_EXTRACTED ENTRIES_.
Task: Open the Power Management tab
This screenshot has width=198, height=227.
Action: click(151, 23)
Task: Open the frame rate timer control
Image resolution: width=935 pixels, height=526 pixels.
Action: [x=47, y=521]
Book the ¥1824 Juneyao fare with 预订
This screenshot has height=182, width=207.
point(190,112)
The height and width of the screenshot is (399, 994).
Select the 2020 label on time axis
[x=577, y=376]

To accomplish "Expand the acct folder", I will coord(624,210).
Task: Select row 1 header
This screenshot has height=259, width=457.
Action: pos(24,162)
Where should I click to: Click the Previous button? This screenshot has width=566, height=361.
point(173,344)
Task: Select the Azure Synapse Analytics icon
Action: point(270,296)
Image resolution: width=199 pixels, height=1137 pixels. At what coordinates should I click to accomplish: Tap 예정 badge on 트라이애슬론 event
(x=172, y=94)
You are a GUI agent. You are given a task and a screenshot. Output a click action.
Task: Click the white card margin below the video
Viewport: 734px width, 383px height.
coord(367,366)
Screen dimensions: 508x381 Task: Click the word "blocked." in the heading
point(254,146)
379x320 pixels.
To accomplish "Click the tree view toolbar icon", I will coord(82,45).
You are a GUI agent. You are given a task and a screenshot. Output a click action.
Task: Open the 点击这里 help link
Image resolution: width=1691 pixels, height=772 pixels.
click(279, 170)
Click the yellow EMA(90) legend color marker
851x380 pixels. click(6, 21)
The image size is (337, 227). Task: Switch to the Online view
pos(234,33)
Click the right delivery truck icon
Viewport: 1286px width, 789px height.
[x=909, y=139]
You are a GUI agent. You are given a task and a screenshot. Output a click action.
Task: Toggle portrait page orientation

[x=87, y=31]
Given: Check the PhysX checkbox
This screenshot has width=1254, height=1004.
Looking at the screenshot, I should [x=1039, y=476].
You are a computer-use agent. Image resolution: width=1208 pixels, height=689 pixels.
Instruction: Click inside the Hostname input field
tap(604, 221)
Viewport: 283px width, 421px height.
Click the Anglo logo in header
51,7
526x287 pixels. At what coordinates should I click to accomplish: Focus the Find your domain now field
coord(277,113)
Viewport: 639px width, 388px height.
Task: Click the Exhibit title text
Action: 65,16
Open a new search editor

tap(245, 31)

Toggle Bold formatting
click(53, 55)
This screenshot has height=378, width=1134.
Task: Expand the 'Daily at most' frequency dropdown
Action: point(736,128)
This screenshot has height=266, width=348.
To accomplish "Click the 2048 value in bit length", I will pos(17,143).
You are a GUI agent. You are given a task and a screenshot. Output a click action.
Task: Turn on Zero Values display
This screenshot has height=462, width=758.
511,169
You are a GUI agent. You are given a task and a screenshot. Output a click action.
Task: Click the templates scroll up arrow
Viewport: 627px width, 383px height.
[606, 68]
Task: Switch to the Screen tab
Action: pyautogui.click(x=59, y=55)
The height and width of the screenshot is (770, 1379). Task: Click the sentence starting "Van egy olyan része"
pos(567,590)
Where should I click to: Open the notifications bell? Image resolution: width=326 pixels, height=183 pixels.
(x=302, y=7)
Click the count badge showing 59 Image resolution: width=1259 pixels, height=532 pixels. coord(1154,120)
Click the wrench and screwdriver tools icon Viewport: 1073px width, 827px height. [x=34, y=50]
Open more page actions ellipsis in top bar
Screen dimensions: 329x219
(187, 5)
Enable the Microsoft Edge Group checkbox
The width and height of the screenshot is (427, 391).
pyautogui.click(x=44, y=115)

_PROBLEM_. Return a copy of every line in the records that includes the string "checkbox".

_WRITTEN REPLY_.
Given: Check the PhysX checkbox
Enable the Microsoft Edge Group checkbox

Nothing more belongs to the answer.